_Exercise materials_
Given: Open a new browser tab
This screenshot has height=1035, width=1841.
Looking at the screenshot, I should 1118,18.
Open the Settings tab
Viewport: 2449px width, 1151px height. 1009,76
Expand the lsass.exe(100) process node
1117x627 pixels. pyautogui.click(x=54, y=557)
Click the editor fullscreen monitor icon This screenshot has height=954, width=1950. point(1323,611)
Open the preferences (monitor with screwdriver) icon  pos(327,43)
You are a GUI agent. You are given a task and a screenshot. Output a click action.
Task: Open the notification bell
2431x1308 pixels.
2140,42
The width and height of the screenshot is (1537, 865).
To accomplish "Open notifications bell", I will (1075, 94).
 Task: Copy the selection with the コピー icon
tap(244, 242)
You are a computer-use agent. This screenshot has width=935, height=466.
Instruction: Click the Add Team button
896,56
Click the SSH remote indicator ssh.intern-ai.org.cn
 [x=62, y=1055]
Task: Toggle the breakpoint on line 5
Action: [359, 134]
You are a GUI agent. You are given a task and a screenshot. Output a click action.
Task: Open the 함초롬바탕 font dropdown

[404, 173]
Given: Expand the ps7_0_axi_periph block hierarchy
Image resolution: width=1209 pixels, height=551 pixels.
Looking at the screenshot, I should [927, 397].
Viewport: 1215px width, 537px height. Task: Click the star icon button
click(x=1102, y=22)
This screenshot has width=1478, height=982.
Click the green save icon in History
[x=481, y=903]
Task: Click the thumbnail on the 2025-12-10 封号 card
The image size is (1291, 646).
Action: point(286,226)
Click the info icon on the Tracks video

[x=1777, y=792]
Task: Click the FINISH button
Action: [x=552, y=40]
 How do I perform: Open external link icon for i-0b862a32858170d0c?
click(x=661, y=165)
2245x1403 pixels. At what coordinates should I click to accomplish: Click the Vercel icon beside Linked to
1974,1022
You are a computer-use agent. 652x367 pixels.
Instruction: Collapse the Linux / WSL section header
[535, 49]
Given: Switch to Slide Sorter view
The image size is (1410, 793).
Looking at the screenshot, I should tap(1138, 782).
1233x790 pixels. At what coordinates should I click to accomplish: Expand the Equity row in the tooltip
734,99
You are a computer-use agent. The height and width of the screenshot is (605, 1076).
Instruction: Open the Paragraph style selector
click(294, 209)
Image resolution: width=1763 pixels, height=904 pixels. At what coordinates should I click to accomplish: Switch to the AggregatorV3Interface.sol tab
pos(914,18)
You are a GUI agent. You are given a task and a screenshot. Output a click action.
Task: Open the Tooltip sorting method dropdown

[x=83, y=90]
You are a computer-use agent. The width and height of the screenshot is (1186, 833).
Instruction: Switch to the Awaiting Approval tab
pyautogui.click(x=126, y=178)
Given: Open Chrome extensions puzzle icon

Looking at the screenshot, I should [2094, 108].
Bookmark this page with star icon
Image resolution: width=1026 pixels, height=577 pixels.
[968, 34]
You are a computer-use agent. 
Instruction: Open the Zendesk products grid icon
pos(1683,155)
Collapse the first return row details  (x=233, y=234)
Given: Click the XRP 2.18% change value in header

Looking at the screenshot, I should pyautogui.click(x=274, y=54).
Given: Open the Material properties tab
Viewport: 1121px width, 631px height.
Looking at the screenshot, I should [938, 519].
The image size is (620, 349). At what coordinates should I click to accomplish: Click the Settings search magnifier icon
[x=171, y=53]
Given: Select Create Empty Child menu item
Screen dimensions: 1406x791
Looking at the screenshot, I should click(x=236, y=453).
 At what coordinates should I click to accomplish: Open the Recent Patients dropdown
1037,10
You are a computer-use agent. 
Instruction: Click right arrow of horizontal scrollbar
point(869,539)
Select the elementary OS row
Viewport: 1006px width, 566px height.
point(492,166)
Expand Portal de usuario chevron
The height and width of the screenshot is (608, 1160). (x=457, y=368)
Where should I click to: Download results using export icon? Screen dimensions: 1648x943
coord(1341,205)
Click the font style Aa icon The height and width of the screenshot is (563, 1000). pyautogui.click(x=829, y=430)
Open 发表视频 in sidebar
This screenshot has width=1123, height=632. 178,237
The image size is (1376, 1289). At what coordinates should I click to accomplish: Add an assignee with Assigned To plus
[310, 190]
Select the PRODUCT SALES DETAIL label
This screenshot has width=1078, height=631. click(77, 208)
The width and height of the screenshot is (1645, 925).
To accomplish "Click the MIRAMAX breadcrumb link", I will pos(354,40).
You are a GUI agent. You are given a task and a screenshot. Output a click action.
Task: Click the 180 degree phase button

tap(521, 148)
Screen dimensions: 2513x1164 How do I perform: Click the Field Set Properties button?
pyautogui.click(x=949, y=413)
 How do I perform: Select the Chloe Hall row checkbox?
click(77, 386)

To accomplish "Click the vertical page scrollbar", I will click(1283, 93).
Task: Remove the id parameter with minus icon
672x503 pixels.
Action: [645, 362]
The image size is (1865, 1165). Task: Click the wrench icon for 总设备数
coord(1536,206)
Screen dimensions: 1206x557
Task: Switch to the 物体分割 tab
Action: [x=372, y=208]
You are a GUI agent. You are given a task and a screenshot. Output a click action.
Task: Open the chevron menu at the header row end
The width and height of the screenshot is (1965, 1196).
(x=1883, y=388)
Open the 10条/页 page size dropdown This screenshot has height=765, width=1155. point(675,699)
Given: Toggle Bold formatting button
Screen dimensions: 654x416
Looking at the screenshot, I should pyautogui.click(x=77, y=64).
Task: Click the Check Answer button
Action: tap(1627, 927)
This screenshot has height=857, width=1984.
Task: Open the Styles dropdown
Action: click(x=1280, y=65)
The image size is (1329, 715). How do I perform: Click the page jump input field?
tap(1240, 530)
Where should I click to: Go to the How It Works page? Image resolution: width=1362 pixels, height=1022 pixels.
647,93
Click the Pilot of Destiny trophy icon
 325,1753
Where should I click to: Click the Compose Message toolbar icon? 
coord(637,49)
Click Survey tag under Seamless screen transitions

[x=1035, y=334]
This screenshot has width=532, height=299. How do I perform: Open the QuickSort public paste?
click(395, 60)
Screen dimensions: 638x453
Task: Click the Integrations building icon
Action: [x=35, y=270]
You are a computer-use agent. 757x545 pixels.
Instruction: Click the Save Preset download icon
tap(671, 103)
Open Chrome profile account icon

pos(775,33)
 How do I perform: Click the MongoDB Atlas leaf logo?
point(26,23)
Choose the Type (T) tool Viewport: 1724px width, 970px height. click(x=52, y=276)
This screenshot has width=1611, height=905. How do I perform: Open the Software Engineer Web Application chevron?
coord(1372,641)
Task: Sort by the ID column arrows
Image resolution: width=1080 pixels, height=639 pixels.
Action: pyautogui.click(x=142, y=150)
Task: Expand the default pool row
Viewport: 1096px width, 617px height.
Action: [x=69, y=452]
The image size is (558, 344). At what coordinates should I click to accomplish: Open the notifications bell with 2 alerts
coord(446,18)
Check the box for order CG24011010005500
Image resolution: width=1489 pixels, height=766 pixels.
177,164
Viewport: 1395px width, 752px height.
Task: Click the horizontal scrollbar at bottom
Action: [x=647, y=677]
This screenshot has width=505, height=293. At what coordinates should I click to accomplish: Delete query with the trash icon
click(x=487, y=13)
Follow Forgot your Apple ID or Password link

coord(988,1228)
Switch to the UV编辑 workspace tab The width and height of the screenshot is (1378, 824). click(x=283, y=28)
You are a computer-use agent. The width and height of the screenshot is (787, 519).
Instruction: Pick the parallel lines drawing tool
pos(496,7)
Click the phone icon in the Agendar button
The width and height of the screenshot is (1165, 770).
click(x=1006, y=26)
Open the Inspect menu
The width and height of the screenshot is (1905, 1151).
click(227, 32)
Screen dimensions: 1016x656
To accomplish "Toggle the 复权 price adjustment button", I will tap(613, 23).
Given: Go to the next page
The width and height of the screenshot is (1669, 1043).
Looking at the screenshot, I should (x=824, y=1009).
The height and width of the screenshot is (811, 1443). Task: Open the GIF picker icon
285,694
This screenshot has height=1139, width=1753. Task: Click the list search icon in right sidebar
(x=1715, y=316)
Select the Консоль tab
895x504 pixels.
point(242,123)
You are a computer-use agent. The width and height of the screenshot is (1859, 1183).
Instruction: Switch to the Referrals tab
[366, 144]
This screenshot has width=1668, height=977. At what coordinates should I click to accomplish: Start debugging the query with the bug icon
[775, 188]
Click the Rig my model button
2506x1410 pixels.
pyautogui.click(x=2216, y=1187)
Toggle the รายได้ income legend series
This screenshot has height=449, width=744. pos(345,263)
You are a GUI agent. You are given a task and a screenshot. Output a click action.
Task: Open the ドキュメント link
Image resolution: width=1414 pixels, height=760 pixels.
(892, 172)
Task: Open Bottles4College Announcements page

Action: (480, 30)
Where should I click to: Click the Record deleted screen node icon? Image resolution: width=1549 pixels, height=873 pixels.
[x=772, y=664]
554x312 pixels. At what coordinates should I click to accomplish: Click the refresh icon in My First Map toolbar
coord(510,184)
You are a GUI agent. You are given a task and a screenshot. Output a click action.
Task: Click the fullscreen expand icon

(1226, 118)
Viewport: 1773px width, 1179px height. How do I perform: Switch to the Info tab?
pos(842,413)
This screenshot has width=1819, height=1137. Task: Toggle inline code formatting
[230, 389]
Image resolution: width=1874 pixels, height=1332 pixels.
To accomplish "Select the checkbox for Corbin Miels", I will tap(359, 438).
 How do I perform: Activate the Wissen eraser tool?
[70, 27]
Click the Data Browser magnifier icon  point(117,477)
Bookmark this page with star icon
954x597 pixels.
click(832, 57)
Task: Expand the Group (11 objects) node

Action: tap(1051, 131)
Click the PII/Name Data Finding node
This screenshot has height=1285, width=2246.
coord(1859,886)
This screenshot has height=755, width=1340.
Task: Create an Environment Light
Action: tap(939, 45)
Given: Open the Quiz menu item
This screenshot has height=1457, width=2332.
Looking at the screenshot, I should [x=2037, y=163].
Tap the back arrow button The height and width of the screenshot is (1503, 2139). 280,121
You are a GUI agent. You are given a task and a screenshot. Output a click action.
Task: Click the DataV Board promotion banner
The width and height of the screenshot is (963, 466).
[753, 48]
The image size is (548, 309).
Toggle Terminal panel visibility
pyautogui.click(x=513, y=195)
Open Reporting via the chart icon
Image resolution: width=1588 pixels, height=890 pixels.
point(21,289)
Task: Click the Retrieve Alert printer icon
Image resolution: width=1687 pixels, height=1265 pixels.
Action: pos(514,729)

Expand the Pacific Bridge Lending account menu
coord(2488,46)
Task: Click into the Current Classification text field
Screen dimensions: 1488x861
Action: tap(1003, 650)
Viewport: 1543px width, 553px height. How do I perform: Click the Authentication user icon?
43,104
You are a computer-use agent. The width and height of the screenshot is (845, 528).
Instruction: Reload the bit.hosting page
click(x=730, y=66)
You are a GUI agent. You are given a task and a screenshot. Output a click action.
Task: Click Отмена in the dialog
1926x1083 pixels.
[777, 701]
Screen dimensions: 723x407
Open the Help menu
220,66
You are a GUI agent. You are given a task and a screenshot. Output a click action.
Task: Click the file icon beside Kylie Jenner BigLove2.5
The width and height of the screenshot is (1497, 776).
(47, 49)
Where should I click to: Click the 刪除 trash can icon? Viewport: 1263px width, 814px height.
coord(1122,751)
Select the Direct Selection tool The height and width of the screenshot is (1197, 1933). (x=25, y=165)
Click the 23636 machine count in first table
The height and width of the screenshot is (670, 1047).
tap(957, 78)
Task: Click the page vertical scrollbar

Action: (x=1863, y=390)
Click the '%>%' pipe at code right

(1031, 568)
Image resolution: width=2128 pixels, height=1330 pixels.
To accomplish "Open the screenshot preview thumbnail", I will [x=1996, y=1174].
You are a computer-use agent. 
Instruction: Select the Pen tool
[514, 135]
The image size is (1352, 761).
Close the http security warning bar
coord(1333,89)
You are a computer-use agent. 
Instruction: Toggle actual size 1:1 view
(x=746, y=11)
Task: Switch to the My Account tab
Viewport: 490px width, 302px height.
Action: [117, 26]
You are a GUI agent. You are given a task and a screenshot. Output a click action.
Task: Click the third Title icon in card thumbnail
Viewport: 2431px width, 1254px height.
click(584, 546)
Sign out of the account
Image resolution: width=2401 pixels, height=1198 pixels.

_Exercise brief_
One inclusive range is required: first line of the data through the line containing "Open the preferences". Set it down exactly and output nothing else.

_Answer space_
Given: Open a new browser tab
This screenshot has height=1035, width=1841.
Looking at the screenshot, I should 1118,18.
Open the Settings tab
Viewport: 2449px width, 1151px height. 1009,76
Expand the lsass.exe(100) process node
1117x627 pixels. pyautogui.click(x=54, y=557)
Click the editor fullscreen monitor icon This screenshot has height=954, width=1950. point(1323,611)
Open the preferences (monitor with screwdriver) icon  pos(327,43)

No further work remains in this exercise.